● **DOCUMENT SECTION**:
>> start
Last Friday I attempted to relate a funny story to 2 of my colleagues – Carolyn and Allen. It started something like this:

Me: Something funny happened to me yesterday …

Carolyn (interrupts): You lost your phone?

Me (smiles because losing phones is my M.O.) : No, I …

Allen (also interrupts): You left your computer bag in a parking lot and security called the bomb squad?

Me (sorta laughing because I’ve done that, too): No, I was …

Carolyn (yes, she interrupts yet again): You got trapped in an open elevator?

Me (oh yeah, that’s happened, too; got to blog about that): NO! None of the above. This is not a repeat of any past bloopers! Okay? May I continue?

Allen and Carolyn (totally laughing): Sure.

Me (sigh): All right. Yesterday while working at home, the door bell rang and when I answered, there stood yet another pest control salesman. You know the type: Young, handsome, clean-cut returned Mormon missionary.

FLASHBACK.

Anyway, I tried to send him away by reporting that we already have the services of Terminex. But he was good. Before I could shut the door in that innocent face, he rattled off the lower price and improved services which included SAFE VOLE EXTERMINATION approved by the EPA. I stopped mid-slam because I greatly dislike voles – to put it mildly – and I wanted to hear more.

Being a conscientious consumer, I asked how their company safely ridded the planet of the pests, and he explained. Next he asked where the rodents’ headquarters were. (I didn’t know they were that organized!) Anyway, I escorted him to our deck to show him the vole damage to our backyard and to see if he could locate the enemy’s op center.
>> end
● **TASKS TO COMPLETE**:
a: In the pest control story, why does the narrator stop in the middle of shutting the door on the salesman?
b: According to the pest control story, which pest control company does the narrator say they already use?

● **DATASET**:
>> start
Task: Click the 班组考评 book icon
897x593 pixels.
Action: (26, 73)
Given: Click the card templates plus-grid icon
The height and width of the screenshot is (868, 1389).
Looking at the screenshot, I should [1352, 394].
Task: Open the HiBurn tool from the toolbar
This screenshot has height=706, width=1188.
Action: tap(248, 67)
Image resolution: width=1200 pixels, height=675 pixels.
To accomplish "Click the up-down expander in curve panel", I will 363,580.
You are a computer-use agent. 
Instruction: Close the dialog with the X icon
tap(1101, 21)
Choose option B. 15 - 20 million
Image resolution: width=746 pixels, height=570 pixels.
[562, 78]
>> end
>> start
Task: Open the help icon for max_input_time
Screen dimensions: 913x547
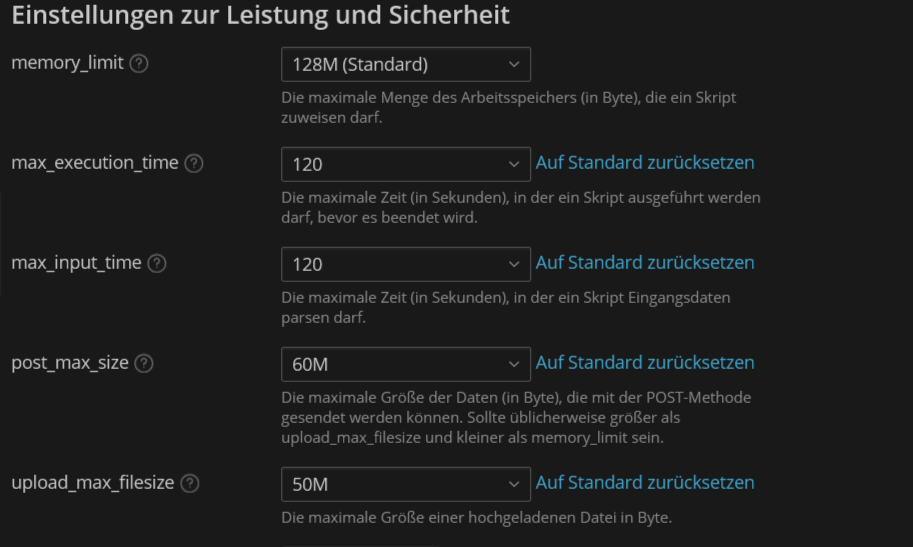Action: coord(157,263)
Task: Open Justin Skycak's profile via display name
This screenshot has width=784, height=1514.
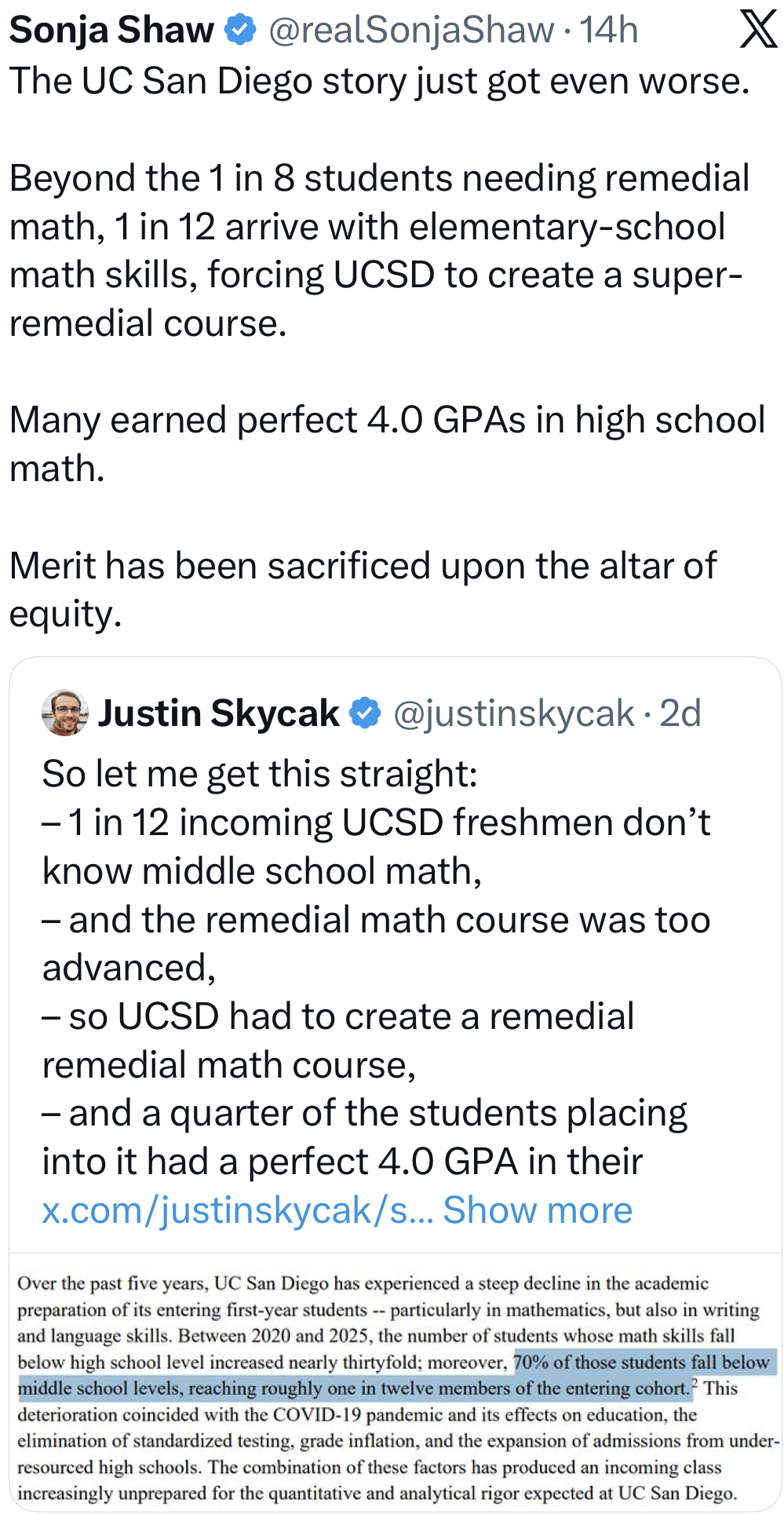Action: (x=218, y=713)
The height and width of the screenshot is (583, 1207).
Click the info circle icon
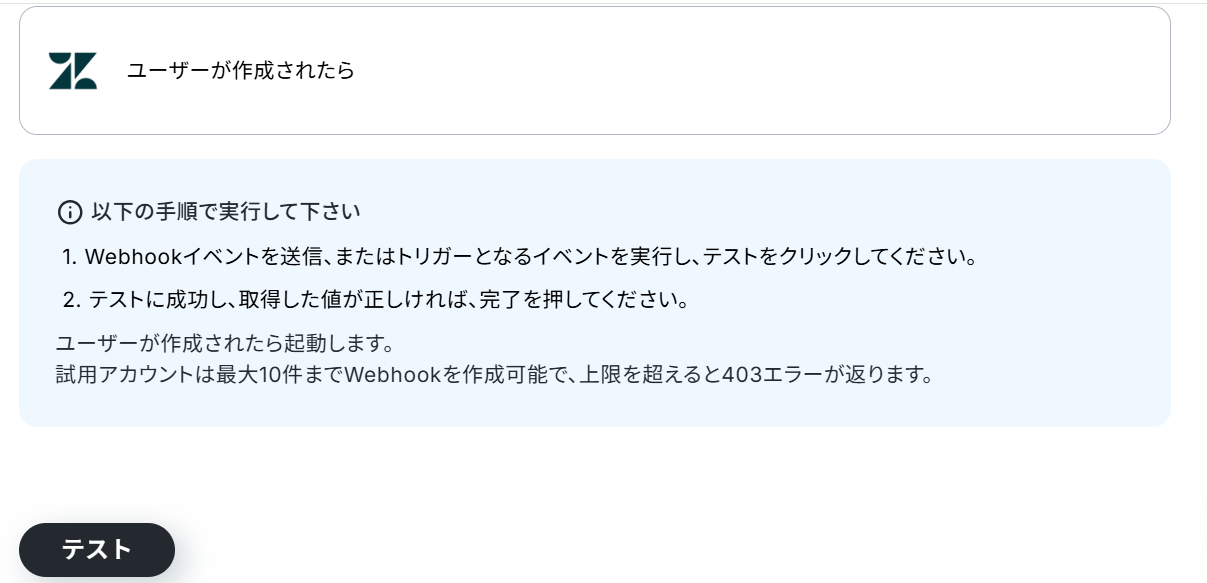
>> end
● **TASK-BY-TASK OUTPUTS**:
a: The narrator greatly dislikes voles and wanted to hear more after the salesman mentioned safe vole extermination approved by the EPA.

b: Terminex.